GIVEN DATA ::
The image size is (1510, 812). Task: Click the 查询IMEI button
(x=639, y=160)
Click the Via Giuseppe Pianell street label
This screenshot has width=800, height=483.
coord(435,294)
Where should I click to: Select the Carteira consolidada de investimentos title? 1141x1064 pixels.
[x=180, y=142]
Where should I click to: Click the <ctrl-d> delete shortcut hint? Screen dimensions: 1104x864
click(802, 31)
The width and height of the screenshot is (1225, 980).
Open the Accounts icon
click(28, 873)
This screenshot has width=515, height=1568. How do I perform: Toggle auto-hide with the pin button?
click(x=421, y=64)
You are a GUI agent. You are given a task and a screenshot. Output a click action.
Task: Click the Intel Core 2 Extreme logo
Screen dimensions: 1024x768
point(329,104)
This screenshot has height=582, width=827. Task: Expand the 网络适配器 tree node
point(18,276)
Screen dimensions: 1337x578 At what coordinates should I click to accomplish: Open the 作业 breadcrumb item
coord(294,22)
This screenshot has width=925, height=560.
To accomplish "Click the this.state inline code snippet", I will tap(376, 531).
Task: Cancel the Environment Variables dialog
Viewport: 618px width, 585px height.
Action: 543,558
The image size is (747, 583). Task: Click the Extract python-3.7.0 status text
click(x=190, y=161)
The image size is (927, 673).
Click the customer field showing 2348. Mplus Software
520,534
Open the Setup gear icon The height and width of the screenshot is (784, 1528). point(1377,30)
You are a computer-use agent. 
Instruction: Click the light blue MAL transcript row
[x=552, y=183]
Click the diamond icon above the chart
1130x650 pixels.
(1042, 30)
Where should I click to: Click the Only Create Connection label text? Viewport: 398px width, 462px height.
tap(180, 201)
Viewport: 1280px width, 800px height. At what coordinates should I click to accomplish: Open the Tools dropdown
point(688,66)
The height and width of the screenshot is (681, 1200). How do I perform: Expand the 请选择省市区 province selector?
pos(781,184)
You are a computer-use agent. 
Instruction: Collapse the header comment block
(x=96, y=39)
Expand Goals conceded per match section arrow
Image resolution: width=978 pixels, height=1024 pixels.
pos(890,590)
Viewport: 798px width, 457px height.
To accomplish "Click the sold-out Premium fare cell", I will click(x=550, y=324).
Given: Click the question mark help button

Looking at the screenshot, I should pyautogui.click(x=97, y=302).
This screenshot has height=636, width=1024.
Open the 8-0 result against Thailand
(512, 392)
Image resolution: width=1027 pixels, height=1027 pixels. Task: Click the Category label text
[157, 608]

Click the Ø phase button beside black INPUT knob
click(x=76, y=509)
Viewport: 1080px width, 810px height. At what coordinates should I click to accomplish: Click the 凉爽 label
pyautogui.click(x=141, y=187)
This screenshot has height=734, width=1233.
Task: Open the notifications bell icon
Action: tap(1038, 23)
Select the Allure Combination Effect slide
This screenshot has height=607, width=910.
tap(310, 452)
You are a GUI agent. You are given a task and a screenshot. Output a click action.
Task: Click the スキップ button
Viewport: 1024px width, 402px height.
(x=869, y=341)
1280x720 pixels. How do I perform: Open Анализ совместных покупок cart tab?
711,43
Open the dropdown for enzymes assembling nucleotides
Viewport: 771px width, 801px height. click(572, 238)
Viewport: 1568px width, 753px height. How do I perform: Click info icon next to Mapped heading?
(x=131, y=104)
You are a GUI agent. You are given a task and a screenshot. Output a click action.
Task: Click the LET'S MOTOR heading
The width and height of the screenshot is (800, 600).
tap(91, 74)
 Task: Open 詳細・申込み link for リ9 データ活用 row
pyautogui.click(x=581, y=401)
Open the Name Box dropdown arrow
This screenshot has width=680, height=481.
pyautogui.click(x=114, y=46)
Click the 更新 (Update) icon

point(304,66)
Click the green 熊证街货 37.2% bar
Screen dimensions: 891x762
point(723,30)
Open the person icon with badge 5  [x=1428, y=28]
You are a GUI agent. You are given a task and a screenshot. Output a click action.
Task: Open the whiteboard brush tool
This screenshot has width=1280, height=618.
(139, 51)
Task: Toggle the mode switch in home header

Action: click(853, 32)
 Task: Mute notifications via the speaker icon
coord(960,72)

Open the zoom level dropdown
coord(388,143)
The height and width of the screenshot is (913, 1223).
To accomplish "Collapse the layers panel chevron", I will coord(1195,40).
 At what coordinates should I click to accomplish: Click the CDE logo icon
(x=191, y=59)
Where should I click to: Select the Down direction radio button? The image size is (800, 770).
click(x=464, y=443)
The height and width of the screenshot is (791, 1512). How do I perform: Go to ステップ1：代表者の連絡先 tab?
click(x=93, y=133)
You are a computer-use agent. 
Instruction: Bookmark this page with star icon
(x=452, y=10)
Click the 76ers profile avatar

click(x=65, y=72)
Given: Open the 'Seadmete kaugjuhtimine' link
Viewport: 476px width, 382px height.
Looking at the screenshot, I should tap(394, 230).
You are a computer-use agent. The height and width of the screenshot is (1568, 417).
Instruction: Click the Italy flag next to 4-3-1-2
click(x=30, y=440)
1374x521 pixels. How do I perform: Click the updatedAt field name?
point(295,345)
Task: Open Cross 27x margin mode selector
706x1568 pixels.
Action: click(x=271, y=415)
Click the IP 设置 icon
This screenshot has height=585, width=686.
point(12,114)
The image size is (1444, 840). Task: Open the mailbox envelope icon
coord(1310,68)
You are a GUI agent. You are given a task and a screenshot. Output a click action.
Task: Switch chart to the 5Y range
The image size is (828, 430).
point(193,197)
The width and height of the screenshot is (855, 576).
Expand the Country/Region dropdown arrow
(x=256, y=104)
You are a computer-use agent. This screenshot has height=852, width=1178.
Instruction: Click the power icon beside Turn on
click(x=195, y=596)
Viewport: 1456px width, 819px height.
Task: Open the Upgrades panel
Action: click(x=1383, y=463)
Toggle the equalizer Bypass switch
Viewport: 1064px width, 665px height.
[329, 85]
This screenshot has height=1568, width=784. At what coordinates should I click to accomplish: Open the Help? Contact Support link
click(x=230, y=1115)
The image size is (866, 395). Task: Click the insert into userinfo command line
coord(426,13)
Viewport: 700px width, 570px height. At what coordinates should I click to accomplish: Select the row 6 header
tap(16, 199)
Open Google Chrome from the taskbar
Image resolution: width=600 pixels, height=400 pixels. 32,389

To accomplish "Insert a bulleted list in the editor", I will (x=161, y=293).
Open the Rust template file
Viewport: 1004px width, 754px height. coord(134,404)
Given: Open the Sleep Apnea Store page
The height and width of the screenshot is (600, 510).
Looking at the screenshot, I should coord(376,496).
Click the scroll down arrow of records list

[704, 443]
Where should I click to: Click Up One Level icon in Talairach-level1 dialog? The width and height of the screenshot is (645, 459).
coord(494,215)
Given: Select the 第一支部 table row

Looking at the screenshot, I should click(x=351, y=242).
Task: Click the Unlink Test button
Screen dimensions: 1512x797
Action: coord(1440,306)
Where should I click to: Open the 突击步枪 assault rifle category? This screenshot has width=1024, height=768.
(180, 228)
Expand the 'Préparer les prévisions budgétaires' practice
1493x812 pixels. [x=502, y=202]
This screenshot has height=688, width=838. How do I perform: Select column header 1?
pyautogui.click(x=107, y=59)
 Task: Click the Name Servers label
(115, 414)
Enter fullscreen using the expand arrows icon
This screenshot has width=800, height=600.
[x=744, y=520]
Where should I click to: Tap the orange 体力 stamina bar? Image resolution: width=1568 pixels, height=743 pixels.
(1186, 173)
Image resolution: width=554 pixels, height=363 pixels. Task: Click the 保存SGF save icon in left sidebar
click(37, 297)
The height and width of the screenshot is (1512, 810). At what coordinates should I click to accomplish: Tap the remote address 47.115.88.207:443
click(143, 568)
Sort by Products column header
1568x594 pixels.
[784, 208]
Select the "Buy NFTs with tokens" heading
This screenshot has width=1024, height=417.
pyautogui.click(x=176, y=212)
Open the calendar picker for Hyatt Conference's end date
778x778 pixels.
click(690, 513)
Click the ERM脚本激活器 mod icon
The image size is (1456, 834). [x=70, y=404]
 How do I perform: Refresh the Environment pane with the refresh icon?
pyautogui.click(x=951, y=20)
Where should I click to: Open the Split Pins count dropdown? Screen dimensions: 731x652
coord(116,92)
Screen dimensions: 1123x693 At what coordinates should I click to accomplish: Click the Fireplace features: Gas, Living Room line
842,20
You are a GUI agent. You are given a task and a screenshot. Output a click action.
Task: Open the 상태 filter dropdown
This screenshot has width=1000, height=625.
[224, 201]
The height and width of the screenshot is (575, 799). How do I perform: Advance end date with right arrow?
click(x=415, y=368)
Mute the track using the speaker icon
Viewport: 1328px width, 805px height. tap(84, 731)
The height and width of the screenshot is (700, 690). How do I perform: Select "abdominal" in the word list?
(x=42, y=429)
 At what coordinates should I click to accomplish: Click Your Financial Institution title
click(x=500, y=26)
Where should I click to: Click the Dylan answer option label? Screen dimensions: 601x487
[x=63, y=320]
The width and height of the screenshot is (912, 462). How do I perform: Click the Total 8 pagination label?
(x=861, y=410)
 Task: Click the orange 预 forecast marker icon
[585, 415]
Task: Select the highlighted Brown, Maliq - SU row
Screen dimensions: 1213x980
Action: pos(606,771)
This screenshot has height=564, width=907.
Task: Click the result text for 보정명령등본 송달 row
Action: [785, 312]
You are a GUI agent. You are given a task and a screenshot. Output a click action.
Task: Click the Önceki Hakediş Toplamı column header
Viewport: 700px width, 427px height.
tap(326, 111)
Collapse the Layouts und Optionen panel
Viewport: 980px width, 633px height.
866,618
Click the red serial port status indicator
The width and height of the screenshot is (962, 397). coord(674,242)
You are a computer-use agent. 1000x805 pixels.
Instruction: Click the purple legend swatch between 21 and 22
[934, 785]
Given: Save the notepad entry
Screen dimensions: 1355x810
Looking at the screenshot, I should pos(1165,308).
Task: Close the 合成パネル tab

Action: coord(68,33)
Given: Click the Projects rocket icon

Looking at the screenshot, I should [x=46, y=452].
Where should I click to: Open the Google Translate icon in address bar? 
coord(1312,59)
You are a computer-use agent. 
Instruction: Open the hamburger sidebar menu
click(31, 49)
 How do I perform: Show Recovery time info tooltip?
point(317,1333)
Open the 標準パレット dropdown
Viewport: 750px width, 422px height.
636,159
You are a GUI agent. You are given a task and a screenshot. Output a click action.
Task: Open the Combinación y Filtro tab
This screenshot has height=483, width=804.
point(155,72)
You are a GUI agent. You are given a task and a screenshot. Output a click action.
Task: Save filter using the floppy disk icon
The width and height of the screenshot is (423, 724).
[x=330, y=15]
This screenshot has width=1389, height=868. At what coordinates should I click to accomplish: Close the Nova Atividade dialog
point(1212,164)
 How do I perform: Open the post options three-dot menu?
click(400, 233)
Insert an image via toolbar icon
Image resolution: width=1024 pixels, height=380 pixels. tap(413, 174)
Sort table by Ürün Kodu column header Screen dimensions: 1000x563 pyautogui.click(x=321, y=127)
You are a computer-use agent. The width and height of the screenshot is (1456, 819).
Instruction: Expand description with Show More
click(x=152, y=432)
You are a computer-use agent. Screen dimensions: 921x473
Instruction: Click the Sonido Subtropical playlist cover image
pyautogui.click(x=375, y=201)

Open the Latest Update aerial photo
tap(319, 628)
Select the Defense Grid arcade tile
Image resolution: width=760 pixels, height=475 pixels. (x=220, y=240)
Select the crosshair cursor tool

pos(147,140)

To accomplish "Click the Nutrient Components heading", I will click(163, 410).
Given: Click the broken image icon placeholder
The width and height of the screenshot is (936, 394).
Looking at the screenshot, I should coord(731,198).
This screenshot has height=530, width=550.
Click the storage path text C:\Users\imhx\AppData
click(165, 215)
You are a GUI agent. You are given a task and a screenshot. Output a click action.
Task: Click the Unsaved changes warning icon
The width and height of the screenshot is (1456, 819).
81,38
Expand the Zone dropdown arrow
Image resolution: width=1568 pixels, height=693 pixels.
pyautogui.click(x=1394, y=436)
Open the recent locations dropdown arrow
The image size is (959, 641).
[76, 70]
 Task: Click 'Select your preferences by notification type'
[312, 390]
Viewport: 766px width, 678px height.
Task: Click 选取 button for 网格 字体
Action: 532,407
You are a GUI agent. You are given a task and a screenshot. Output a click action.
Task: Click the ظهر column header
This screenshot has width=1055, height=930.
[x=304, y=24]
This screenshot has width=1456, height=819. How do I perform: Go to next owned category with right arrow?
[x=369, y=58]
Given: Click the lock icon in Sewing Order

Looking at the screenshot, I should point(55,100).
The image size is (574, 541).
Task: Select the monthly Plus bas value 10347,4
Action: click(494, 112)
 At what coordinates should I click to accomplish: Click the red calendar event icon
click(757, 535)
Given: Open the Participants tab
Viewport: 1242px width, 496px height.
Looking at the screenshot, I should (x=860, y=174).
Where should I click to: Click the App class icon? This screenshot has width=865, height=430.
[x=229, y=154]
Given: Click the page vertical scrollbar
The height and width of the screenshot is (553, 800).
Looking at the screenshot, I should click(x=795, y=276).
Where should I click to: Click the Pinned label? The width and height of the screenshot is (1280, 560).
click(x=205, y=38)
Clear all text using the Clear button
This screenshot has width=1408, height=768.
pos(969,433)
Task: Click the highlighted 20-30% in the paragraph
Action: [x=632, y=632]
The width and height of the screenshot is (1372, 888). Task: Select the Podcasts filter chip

INSTRUCTIONS FOR THE TASK :: Out of the material above, gather each line where "will" appears.

SOLUTION TO THIS EXERCISE ::
To accomplish "Click the this.state inline code snippet", I will tap(376, 531).
To accomplish "Click the sold-out Premium fare cell", I will click(x=550, y=324).
To accomplish "Collapse the layers panel chevron", I will coord(1195,40).
To accomplish "Insert a bulleted list in the editor", I will (x=161, y=293).
To accomplish "Click the Nutrient Components heading", I will click(163, 410).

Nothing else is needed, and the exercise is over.